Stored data
● ● ●

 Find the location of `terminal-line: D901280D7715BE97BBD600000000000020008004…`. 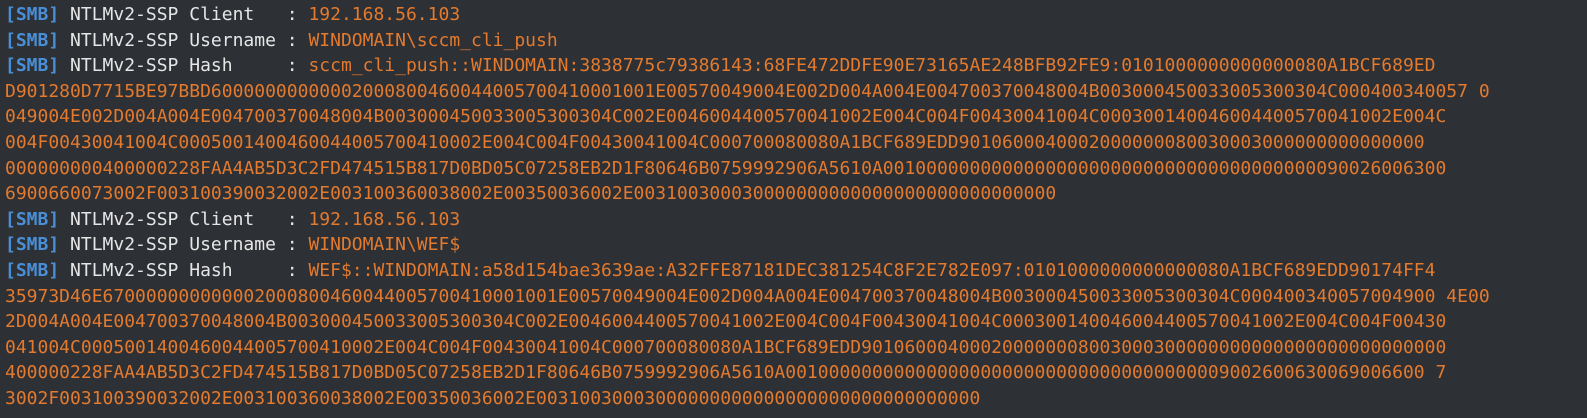

terminal-line: D901280D7715BE97BBD600000000000020008004… is located at coordinates (796, 92).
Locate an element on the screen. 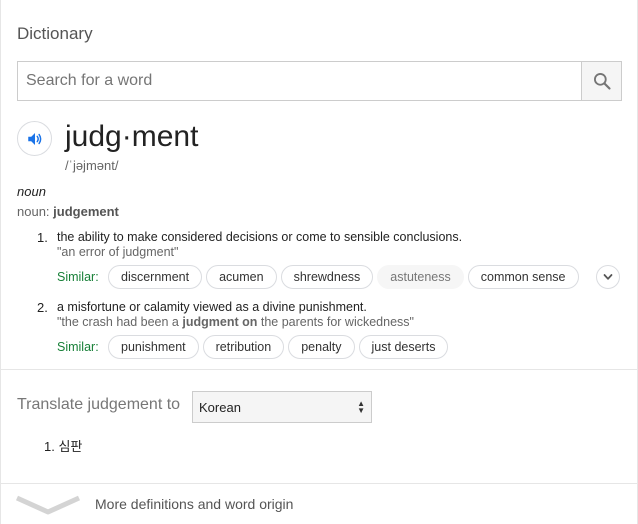  expand-similar-button is located at coordinates (608, 277).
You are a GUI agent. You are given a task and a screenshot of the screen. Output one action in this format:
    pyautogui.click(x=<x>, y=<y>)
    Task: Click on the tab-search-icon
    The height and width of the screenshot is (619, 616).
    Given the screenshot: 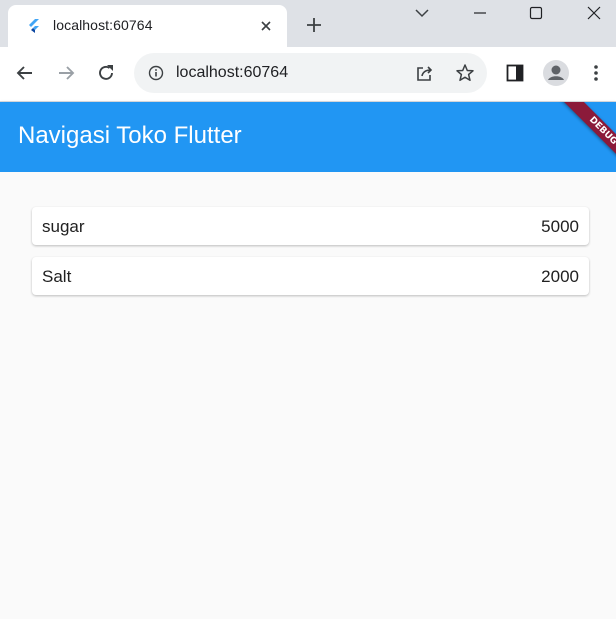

● ● ●

Exercise description
Could you repeat the part of the material that opens with the line containing "You are a GUI" and runs through the end of the material, leaving out the pictures?

Response for this exercise
You are a GUI agent. You are given a task and a screenshot of the screen. Output one action in this format:
    pyautogui.click(x=<x>, y=<y>)
    Task: Click on the tab-search-icon
    The height and width of the screenshot is (619, 616).
    Given the screenshot: 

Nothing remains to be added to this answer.